In conducting its study of the potential impacts of hydraulic fracturing on drinking water resources, with respect to which a request for information was issued under Federal Register Vol. 77, No. 218, the Administrator of the Environmental Protection Agency shall adhere to the following requirements:

(1) PEER REVIEW AND INFORMATION QUALITY.—Prior to issuance and dissemination of any final report or any interim report summarizing the Environmental Protection Agency’s research on the relationship between hydraulic fracturing and drinking water, the Administrator shall—

(A) consider such reports to be Highly Influential Scientific Assessments and require peer review of such reports in accordance with guidelines governing such assessments, as described in—

(i) the Environmental Protection Agency’s Peer Review Handbook 3rd Edition;

(ii) the Environmental Protection Agency’s Scientific Integrity Policy, as in effect on the date of enactment of this Act; and

(iii) the Office of Management and Budget’s Peer Review Bulletin, as in effect on the date of enactment of this Act; and

(B) require such reports to meet the standards and procedures for the dissemination of influential scientific, financial, or statistical information set forth in the Environmental Protection Agency’s Guidelines for Ensuring and Maximizing the Quality, Objectivity, Utility, and Integrity of Information Disseminated by the Environmental Protection Agency, developed in response to guidelines issued by the Office of Management and Budget under section 515(a) of the Treasury and General Government Appropriations Act for Fiscal Year 2001 (Public Law 106–554).

(2) PROBABILITY, UNCERTAINTY, AND CONSEQUENCE.—In order to maximize the quality and utility of information developed through the study, the Administrator shall ensure that identification of the possible impacts of hydraulic fracturing on drinking water resources included in such reports be accompanied by objective estimates of the probability, uncertainty, and consequence of each identified impact, taking into account the risk management practices of States and industry.
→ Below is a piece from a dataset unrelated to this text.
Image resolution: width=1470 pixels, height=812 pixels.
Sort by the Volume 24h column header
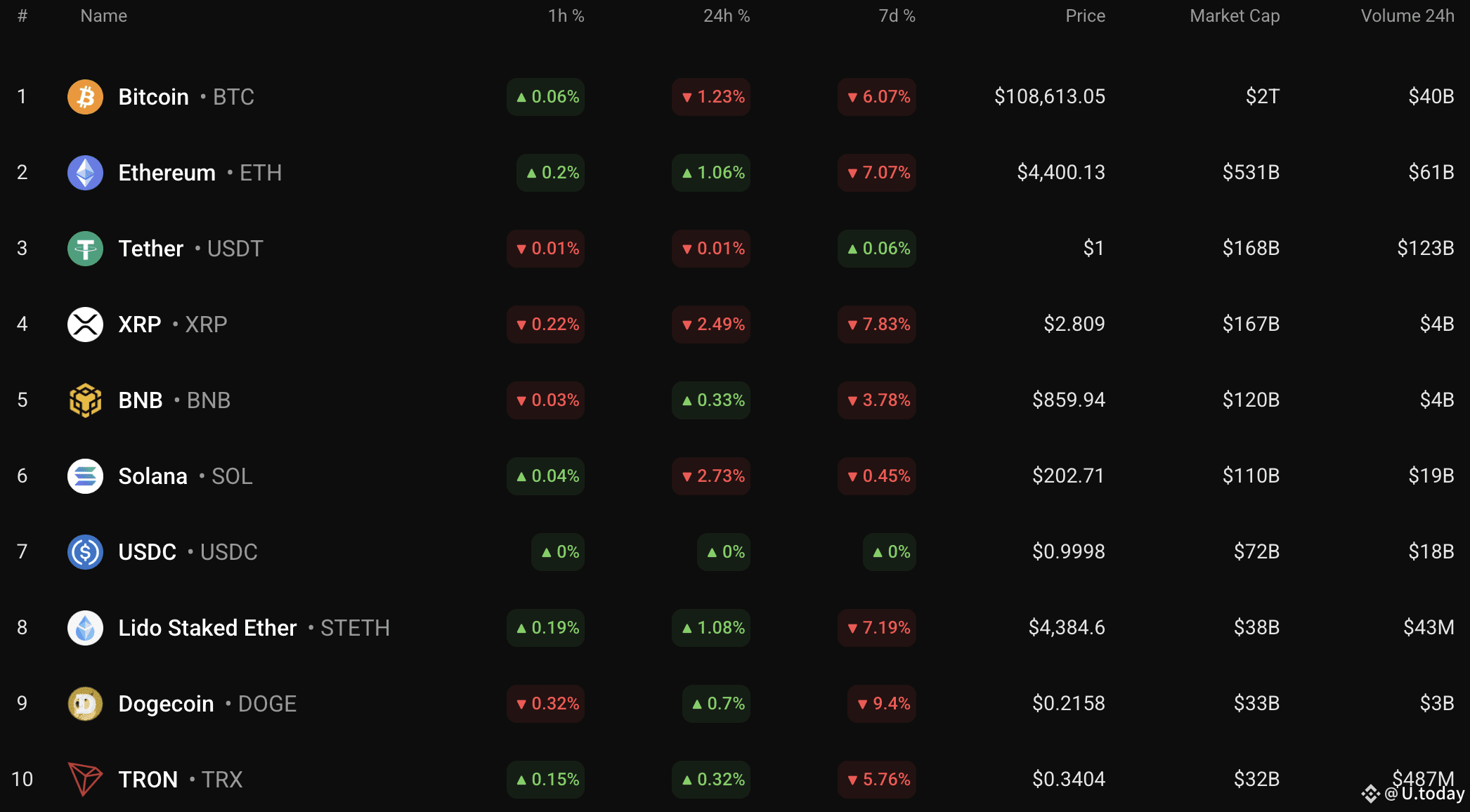pos(1407,16)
Estimates or descriptions of probability, uncertainty, and consequence shall be as quantitative as possible given the validity, accuracy, precision, and other quality attributes of the underlying data and analyses, but no more quantitative than the data and analyses can support.

(3) RELEASE OF FINAL REPORT.—The final report shall be publicly released by September 30, 2016.
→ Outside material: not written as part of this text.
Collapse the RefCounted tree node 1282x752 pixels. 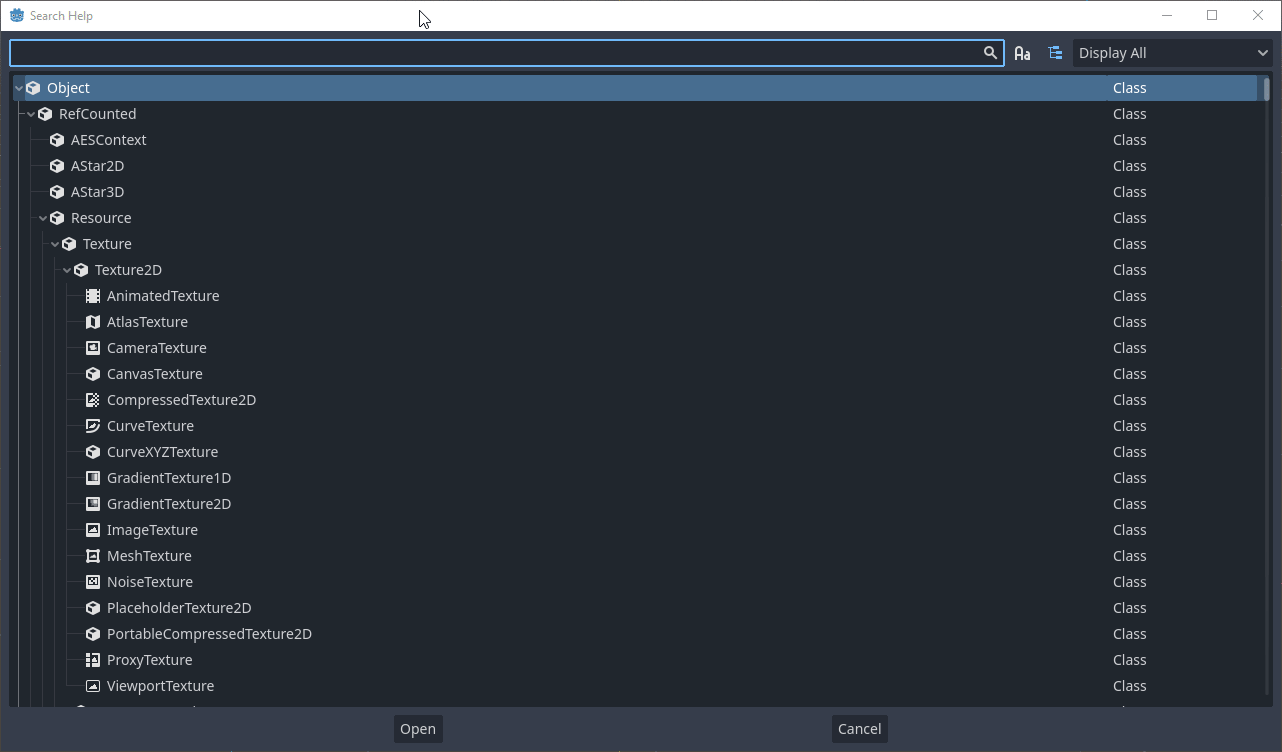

TITLE IIIMiscellaneous provisions

SEC. 301. Review of State activities.

The Secretary of the Interior shall annually review and report to Congress on all State activities relating to hydraulic fracturing.

Passed the House of Representatives November 20, 2013.

Attest:
Karen L. Haas,

Clerk  


Calendar No. 255

113th CONGRESS
     1st Session
H. R. 2728

AN ACT
To recognize States' authority to regulate oil and gas operations and promote American energy security, development, and job creation.